### GOAL OF THE EXERCISE
Give back the full material exactly. Omit no line.

-.-.-

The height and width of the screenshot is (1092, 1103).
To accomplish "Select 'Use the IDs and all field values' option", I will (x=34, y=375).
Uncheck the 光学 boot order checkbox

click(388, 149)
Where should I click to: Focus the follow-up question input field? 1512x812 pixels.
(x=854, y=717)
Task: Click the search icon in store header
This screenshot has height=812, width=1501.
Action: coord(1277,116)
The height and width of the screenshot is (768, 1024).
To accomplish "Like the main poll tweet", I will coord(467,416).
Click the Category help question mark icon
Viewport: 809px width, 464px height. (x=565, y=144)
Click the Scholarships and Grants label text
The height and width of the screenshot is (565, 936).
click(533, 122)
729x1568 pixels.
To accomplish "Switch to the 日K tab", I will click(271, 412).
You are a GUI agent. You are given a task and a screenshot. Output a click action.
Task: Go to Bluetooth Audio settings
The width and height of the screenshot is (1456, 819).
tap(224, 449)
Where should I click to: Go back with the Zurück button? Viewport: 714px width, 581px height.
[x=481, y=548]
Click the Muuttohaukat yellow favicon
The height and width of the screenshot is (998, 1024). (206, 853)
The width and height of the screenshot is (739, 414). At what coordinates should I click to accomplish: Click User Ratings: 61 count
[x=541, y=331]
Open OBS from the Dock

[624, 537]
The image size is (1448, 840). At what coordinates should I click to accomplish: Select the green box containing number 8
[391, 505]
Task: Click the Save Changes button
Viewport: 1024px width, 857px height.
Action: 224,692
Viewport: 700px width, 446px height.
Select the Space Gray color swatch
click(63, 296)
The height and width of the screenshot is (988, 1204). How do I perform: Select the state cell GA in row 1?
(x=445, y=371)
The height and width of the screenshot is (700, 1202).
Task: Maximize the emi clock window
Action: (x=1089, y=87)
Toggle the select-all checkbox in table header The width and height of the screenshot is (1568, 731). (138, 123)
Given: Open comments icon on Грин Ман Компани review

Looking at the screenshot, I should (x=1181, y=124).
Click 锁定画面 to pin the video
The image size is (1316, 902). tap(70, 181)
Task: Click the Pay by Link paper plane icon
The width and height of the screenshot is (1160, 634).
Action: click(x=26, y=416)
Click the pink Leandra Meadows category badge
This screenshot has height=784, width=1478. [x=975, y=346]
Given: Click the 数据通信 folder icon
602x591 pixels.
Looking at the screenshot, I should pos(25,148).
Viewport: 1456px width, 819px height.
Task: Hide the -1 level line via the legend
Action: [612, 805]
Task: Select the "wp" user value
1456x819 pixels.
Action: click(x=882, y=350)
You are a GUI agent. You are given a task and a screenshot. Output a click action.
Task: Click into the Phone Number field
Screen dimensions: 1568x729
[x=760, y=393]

-.-.-

### SOLUTION FOR THIS PROBLEM
The height and width of the screenshot is (1092, 1103).
To accomplish "Select 'Use the IDs and all field values' option", I will (x=34, y=375).
Uncheck the 光学 boot order checkbox

click(388, 149)
Where should I click to: Focus the follow-up question input field? 1512x812 pixels.
(x=854, y=717)
Task: Click the search icon in store header
This screenshot has height=812, width=1501.
Action: coord(1277,116)
The height and width of the screenshot is (768, 1024).
To accomplish "Like the main poll tweet", I will coord(467,416).
Click the Category help question mark icon
Viewport: 809px width, 464px height. (x=565, y=144)
Click the Scholarships and Grants label text
The height and width of the screenshot is (565, 936).
click(533, 122)
729x1568 pixels.
To accomplish "Switch to the 日K tab", I will click(271, 412).
You are a GUI agent. You are given a task and a screenshot. Output a click action.
Task: Go to Bluetooth Audio settings
The width and height of the screenshot is (1456, 819).
tap(224, 449)
Where should I click to: Go back with the Zurück button? Viewport: 714px width, 581px height.
[x=481, y=548]
Click the Muuttohaukat yellow favicon
The height and width of the screenshot is (998, 1024). (206, 853)
The width and height of the screenshot is (739, 414). At what coordinates should I click to accomplish: Click User Ratings: 61 count
[x=541, y=331]
Open OBS from the Dock

[624, 537]
The image size is (1448, 840). At what coordinates should I click to accomplish: Select the green box containing number 8
[391, 505]
Task: Click the Save Changes button
Viewport: 1024px width, 857px height.
Action: 224,692
Viewport: 700px width, 446px height.
Select the Space Gray color swatch
click(63, 296)
The height and width of the screenshot is (988, 1204). How do I perform: Select the state cell GA in row 1?
(x=445, y=371)
The height and width of the screenshot is (700, 1202).
Task: Maximize the emi clock window
Action: (x=1089, y=87)
Toggle the select-all checkbox in table header The width and height of the screenshot is (1568, 731). (138, 123)
Given: Open comments icon on Грин Ман Компани review

Looking at the screenshot, I should (x=1181, y=124).
Click 锁定画面 to pin the video
The image size is (1316, 902). tap(70, 181)
Task: Click the Pay by Link paper plane icon
The width and height of the screenshot is (1160, 634).
Action: click(x=26, y=416)
Click the pink Leandra Meadows category badge
This screenshot has height=784, width=1478. [x=975, y=346]
Given: Click the 数据通信 folder icon
602x591 pixels.
Looking at the screenshot, I should pos(25,148).
Viewport: 1456px width, 819px height.
Task: Hide the -1 level line via the legend
Action: [612, 805]
Task: Select the "wp" user value
1456x819 pixels.
Action: click(x=882, y=350)
You are a GUI agent. You are given a task and a screenshot. Output a click action.
Task: Click into the Phone Number field
Screen dimensions: 1568x729
[x=760, y=393]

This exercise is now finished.